Top Research Labs in Machine Learning Systems (MLSys) 🔬

This is a brief introduction to top-tier MLSys labs for Ph.D. applicants, with a primary focus on those in the United States and mainland China. If there are any omissions, please feel free to contact me to add them.

🇺🇸 United States

Google Brain

Microsoft Research (MSR)

Catalyst (Carnegie Mellon University)

  • Eric Xing: Prof. Eric was a student of Prof. Michael I. Jordan.

  • Tianqi Chen:

    • TVM: TVM is an open-source framework for optimizing and deploying deep learning models, with its name derived from “Tensor Virtual Machine.” Its primary goal is to optimize and compile deep learning models in an automated manner, enabling efficient execution on various hardware platforms such as CPUs, GPUs, FPGAs, and specialized AI accelerators.

    • XGBoost: XGBoost is an optimized distributed gradient boosting library designed to be highly efficient, flexible and portable. It implements machine learning algorithms under the Gradient Boosting framework. XGBoost provides a parallel tree boosting (also known as GBDT, GBM) that solve many data science problems in a fast and accurate way. The same code runs on major distributed environment (Hadoop, SGE, MPI) and can solve problems beyond billions of examples.

    • MXNet: Apache MXNet is a deep learning framework designed for both efficiency and flexibility. It allows you to mix symbolic and imperative programming to maximize efficiency and productivity. At its core, MXNet contains a dynamic dependency scheduler that automatically parallelizes both symbolic and imperative operations on the fly. A graph optimization layer on top of that makes symbolic execution fast and memory efficient. MXNet is portable and lightweight, scalable to many GPUs and machines.

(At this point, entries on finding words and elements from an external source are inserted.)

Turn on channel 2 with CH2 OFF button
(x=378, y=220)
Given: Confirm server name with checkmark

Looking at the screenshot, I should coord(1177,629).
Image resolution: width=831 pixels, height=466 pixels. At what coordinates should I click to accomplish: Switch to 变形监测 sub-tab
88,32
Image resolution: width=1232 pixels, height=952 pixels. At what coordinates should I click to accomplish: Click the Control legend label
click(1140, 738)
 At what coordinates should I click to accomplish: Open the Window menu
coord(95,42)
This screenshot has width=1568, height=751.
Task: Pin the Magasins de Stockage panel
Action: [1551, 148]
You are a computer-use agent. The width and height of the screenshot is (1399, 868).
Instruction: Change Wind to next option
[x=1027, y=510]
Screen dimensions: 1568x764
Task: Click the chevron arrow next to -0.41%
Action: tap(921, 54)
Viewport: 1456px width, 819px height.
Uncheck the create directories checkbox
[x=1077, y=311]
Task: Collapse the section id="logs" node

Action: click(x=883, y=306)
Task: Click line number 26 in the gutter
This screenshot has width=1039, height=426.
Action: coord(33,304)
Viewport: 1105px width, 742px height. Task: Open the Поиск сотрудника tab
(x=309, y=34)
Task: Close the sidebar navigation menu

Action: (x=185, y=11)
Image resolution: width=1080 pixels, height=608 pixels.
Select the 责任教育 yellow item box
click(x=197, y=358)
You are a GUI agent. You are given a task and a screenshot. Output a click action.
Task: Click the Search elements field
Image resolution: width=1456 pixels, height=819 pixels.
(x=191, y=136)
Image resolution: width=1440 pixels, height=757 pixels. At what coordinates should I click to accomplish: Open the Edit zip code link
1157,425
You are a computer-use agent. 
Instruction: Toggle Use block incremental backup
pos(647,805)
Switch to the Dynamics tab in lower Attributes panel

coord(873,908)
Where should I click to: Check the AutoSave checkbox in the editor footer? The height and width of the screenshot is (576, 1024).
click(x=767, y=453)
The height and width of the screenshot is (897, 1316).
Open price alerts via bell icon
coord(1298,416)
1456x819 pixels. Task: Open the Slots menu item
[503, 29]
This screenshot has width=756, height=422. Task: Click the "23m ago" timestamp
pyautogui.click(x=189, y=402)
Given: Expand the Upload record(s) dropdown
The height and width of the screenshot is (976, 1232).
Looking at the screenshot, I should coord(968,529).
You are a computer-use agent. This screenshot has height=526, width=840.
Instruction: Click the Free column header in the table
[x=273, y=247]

  • Zhihao Jia: Prof. Zhihao Jia is a student of Prof. Matei Zaharia (now at UC Berkeley). He seems to be more focused on system for LLM.

DSAIL (MIT)

  • Song Han: Pruning and Sparse related work. Prof. Song Han seems to be working on algorithm modifications and hardware, and he’s not really focused on TinyML anymore. Now he’s working on diffusion models and LLM models.

  • Tim Kraska:

CSAIL (MIT)

DAWN Project (Stanford)

  • Matei Zaharia (now at UC Berkeley): Prof. Matei Zaharia (Stanford & Databricks) is highly respected for building Apache Spark (one of the most widely used frameworks for distributed data processing, and co-started other datacenter software such as Apache Mesos and Spark Streaming) from scratch to a billion-dollar level. He serves as a PC and chair for major conferences. PipeDream, TASO, and FlexFlow is the project built by his Ph.D. student Zhihao Jia. One standout aspect of his research is that it addresses real system needs, making it impactful and practical. Not all his work prioritizes performance; for instance, one recent paper discusses offloading computation to GPUs using annotation for ease of use. Overall, pursuing a PhD under his guidance would likely lead to significant influence in the industry.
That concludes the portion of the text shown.